Shopify has readily available data that is hard to access in other tools like Google Analytics. Some of those data are customer data, like the customer type that marks if the transaction is from a first-time or returning buyer. Other data that are immediately available that could be useful are discounts, returns, products bought per customer, etc.
Here are three analyses you can do with immediately available Shopify data:
1. Assess long-term sales impact from customers who took discounts on their first purchase, compared to people who have not taken a discount.
Many businesses offer discounts for the first purchase, so it is important to see if customers will return and buy more after getting the deal. You can easily set up a report with the right data to analyze to answer this business question. However, the tricky part is setting up the data so it is easy to examine the impact of the cohort of customers.
One approach we have used to tackle this is by querying the following data from Shopify, creating a Tableau data prep flow to create a desirable data output for analysis, and then using Tableau to visualize the data.
The hypothesis is that business owners or marketers are concerned that they’re giving out too many discounts, which could hinder their long-term sales. The action we usually envision from this analysis is determining whether to continue with the deal or scale back.

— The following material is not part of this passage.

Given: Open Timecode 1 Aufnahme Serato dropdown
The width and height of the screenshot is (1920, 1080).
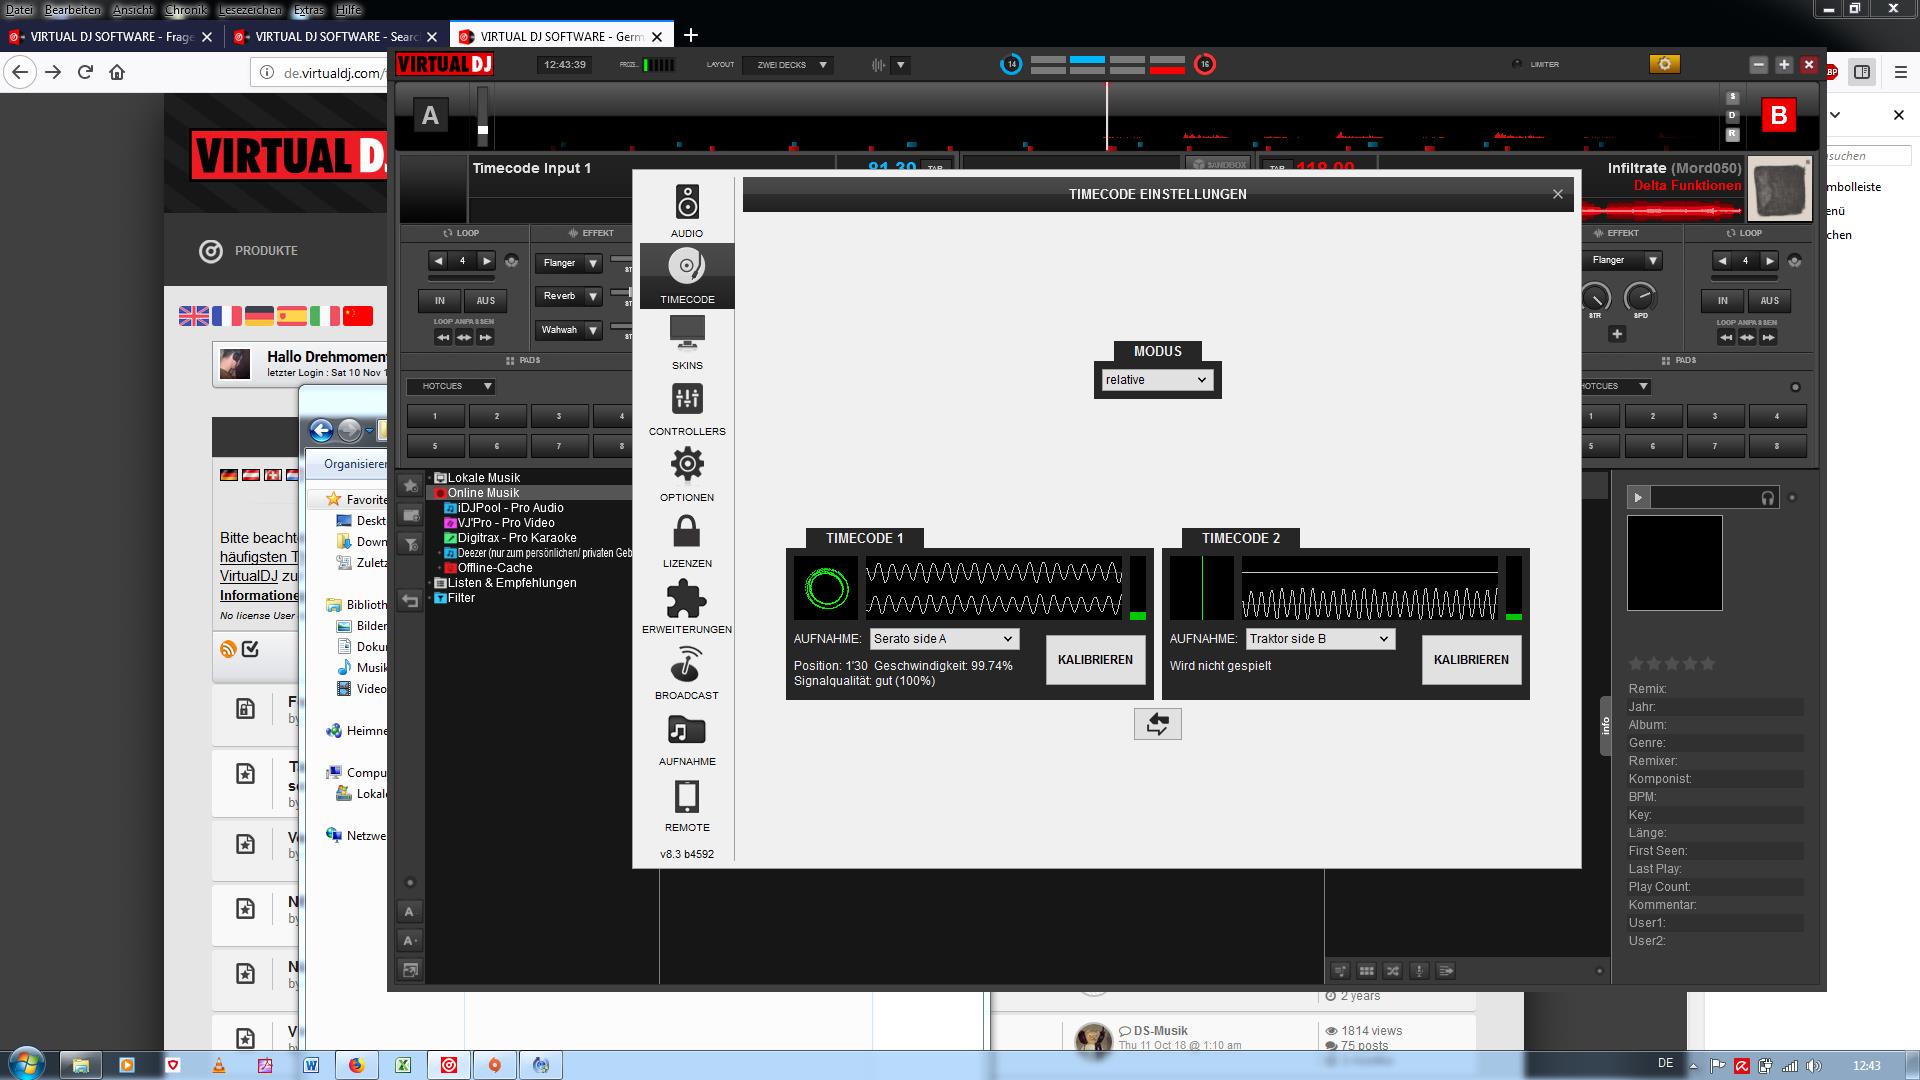Looking at the screenshot, I should pyautogui.click(x=943, y=639).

2. Cohort analysis of the campaign’s effectiveness in driving repeat purchases.
This is a common question that many marketers need to answer, and Shopify data makes it easier to do so. You can quickly generate a report with data from campaigns (for instance, Google CPC, paid social ads, etc.) and the number of purchases from returning customers.
You can go one step further and create customer segments based on those returning customers. For instance, if multiple campaigns send traffic to the store, you can segment customers based on which campaign they came from and compare how each segment performs in terms of repeat purchases.
You can see from this data, Facebook ads that acquired first-time buyers in January and March had a descent repeat purchase rate when compared to February. So now we can look into what campaigns were effective.
The typical hypothesis the business has, which leads to this type of analysis, is to understand better if the ad campaigns should focus on certain messaging or an offer, or shift their budget elsewhere. Then determine if they can double down on a strategy that drives new customers and increases sticky customers that buy again.
3. Campaigns that drove first-time customers or repeat customers using both Google Analytics and Shopify data.
Using Google Analytics and Shopify data together may allow you to get further insights on campaigns that drove first-time or repeat customers. By combining your Google Analytics data with the customer list from Shopify, you can figure out how effective your campaigns are in driving new versus returning customers.
As I wrote earlier, Shopify has good data that marks up the customer type that tells us if the transaction is from a first-time or returning buyer.
If you have your Google Analytics setup to track transaction id or customer id, you can pull a Google Analytics report with utm_source, utm_medium, utm_campaign, transaction id, customer id, and transaction data. With Google Analytics attribution data, marketers will have more flexibility in analyzing beyond Shopify’s last click attribution data in their reporting.
You can certainly use Google Analytics only. However, many businesses may not have data like the customer id or transaction id integrated with Google Analytics, and they may not have detailed transaction data readily available from Google Analytics. Also, many marketers are much more confident with the analysis when we reference the usage of Shopify transaction data in the research.
Under a data environment with partial data, marketers could not understand the full exposure and impact the ads have on sales. So the typical business question tries to better understand if ads are effective, but taking into account attribution is not limited to the last click model. (Or even looking at certain attribution types only.)
Leveraging Shopify data, you can use customer segmentation to gain deeper insights into customer behavior and make more informed decisions about marketing campaigns, discounts, product offerings, and more. Quickly and accurately analyzing Shopify data can help marketers understand what drives their sales performance and provide valuable guidance for making sound business decisions.
Ideally, the business stakeholders should have a good hypothesis and data environment that allows us to analyze the data before taking further actions. Without a good business question, there are so many ways to analyze the data, and it may not be an effective way to spend anyone’s time brainstorming without having a possible idea on addressing the issue.